Set out exactly, and only, the lines running from the one containing "Where should I" to the bottom of the listing below; pictures stay out.
╔══
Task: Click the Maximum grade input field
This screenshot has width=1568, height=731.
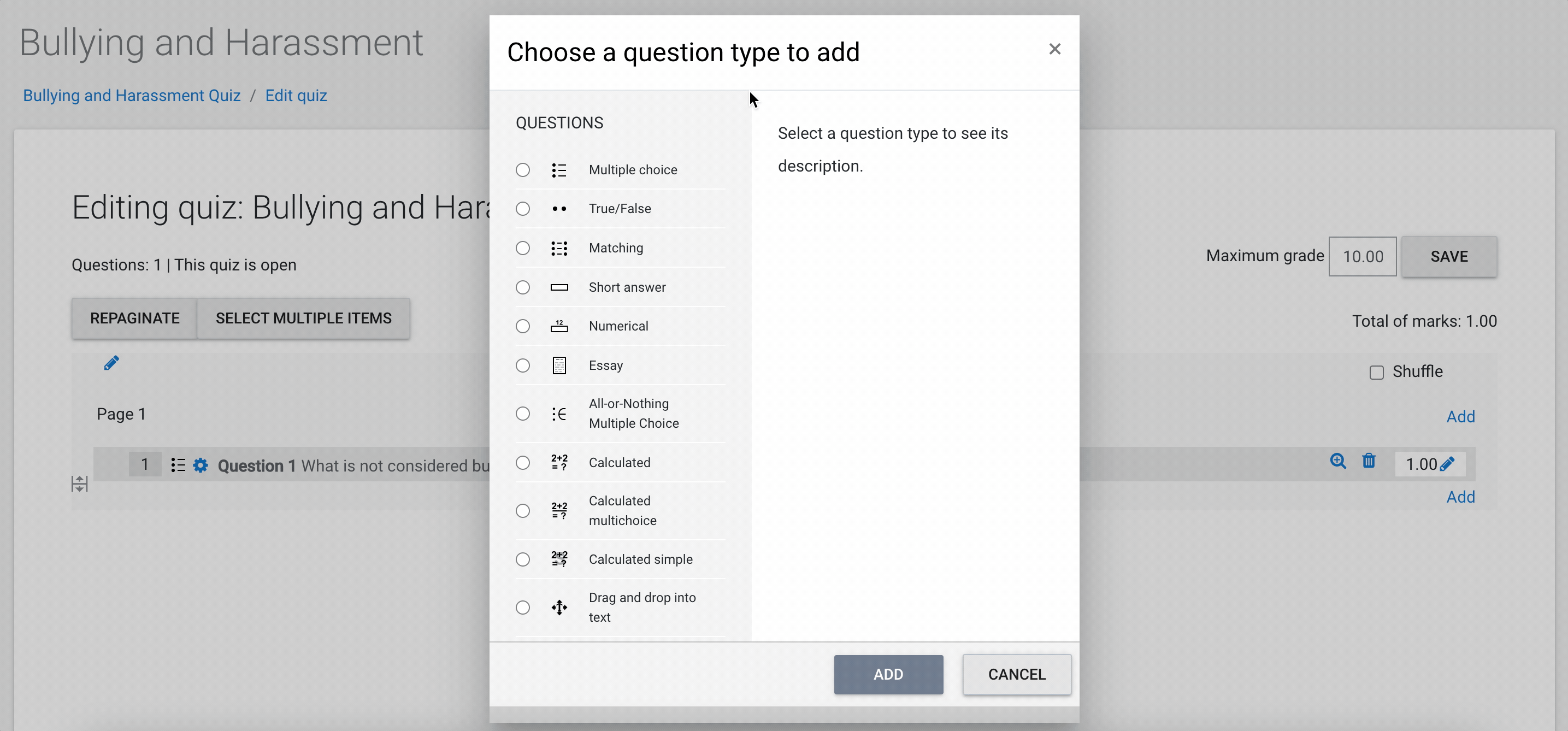Action: (x=1362, y=257)
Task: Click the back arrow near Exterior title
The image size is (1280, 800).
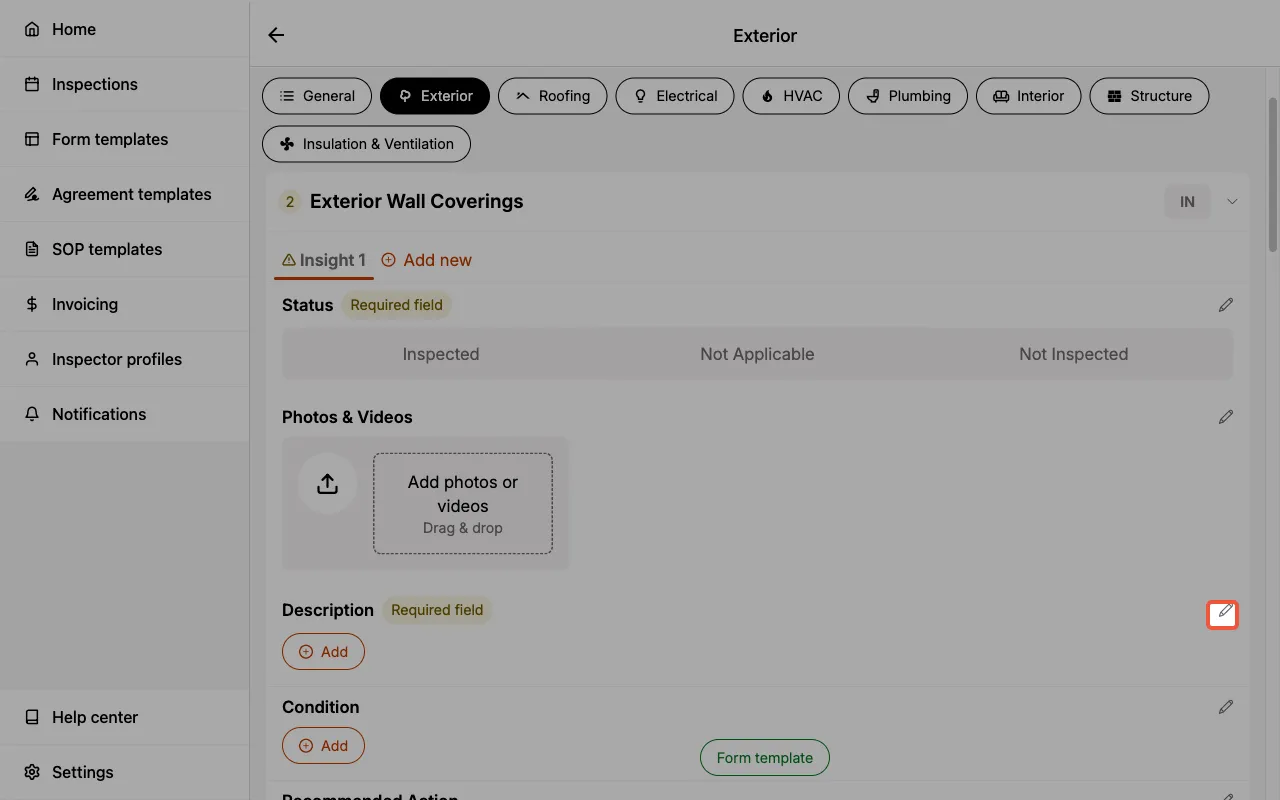Action: pos(275,35)
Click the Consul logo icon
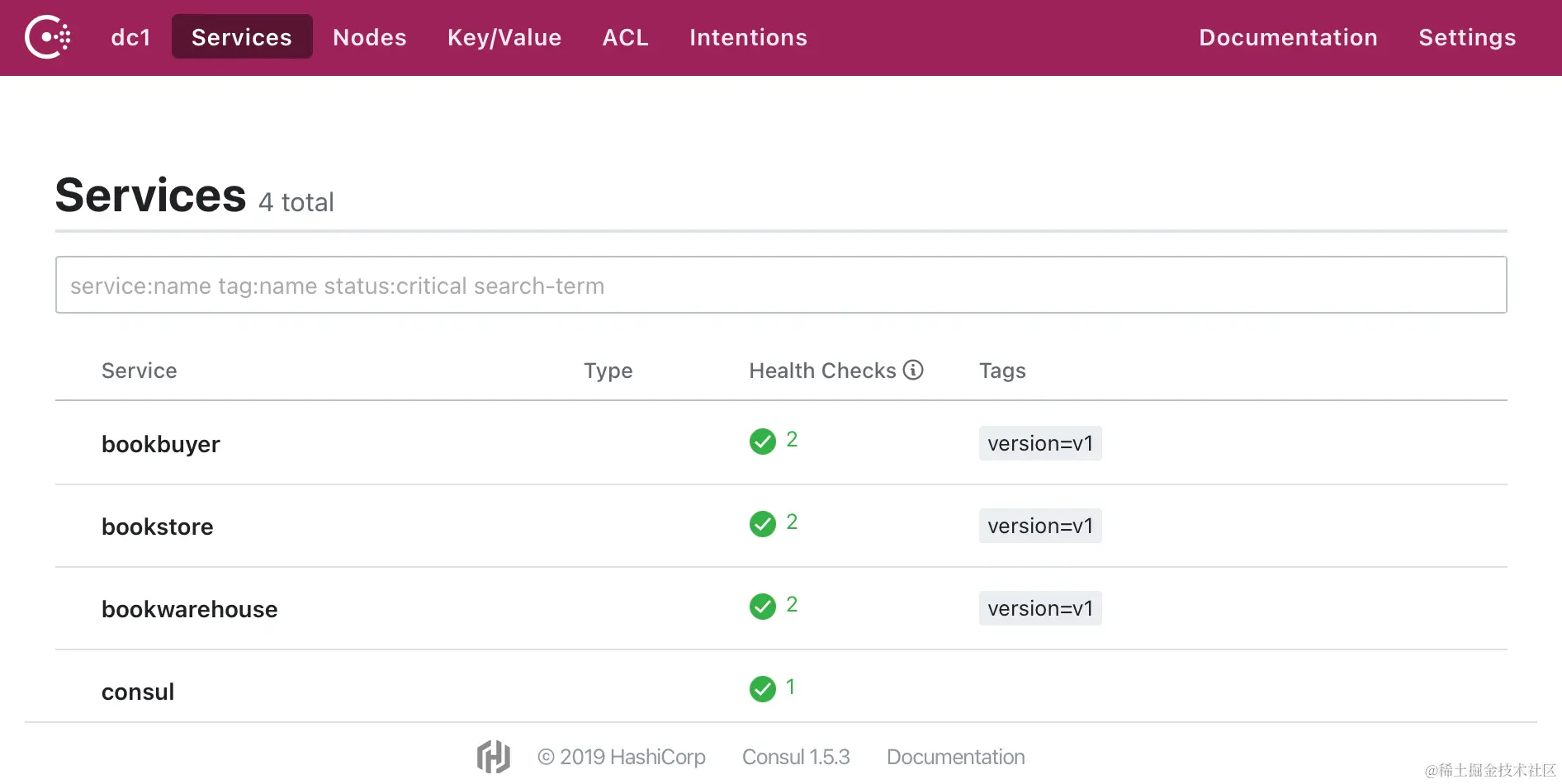The image size is (1562, 784). pyautogui.click(x=48, y=37)
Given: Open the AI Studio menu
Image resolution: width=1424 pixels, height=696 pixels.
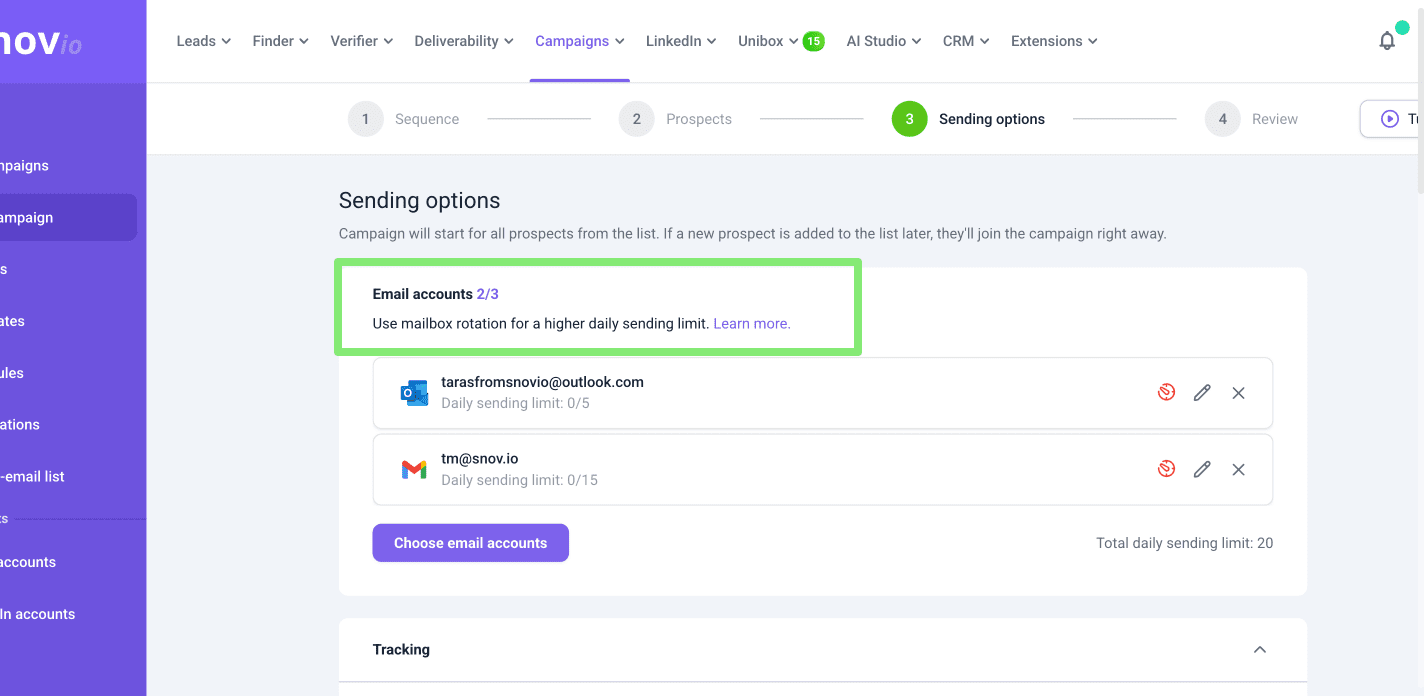Looking at the screenshot, I should click(x=884, y=41).
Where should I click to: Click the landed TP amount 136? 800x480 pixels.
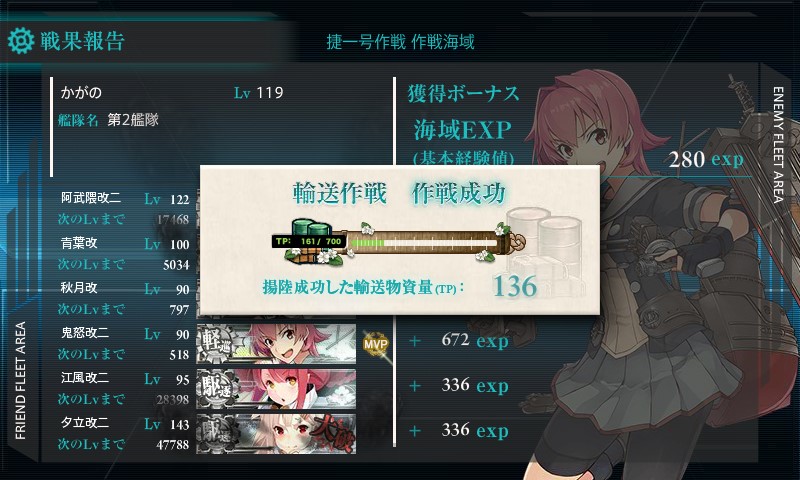(515, 286)
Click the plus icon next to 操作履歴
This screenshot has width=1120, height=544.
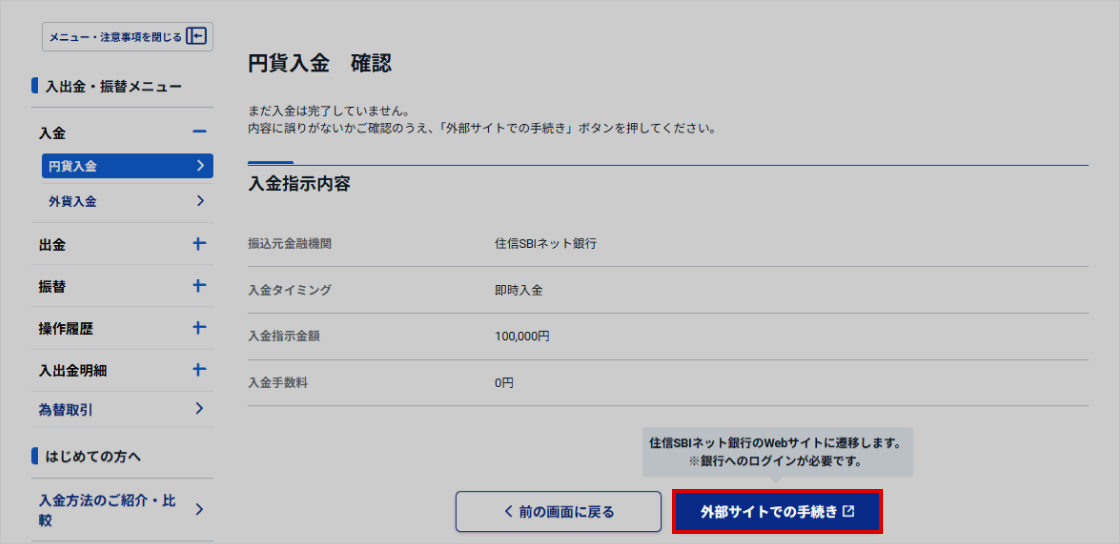tap(199, 328)
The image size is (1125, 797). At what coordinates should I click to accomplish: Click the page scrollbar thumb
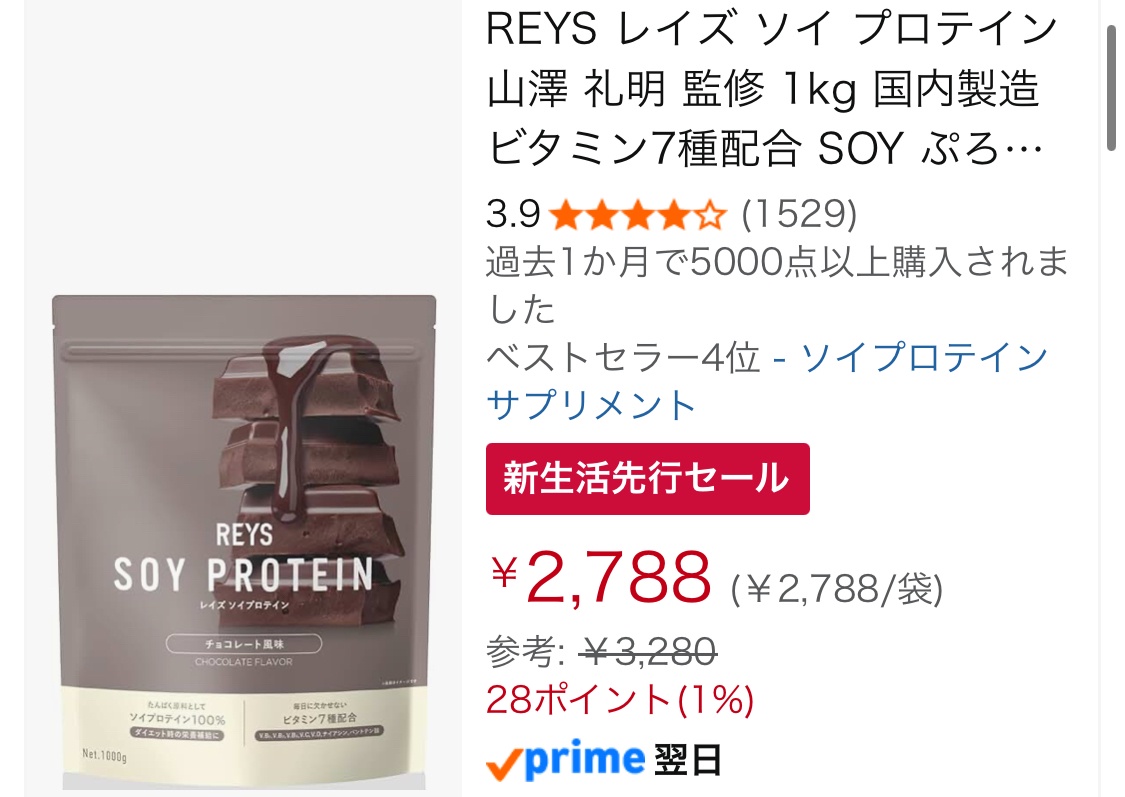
╚══
### OUTPUT FOR THIS EXERCISE
Where should I click to: Click the landed TP amount 136? 800x480 pixels.
(515, 286)
Click the plus icon next to 操作履歴
This screenshot has width=1120, height=544.
tap(199, 328)
The image size is (1125, 797). At what coordinates should I click to accomplish: Click the page scrollbar thumb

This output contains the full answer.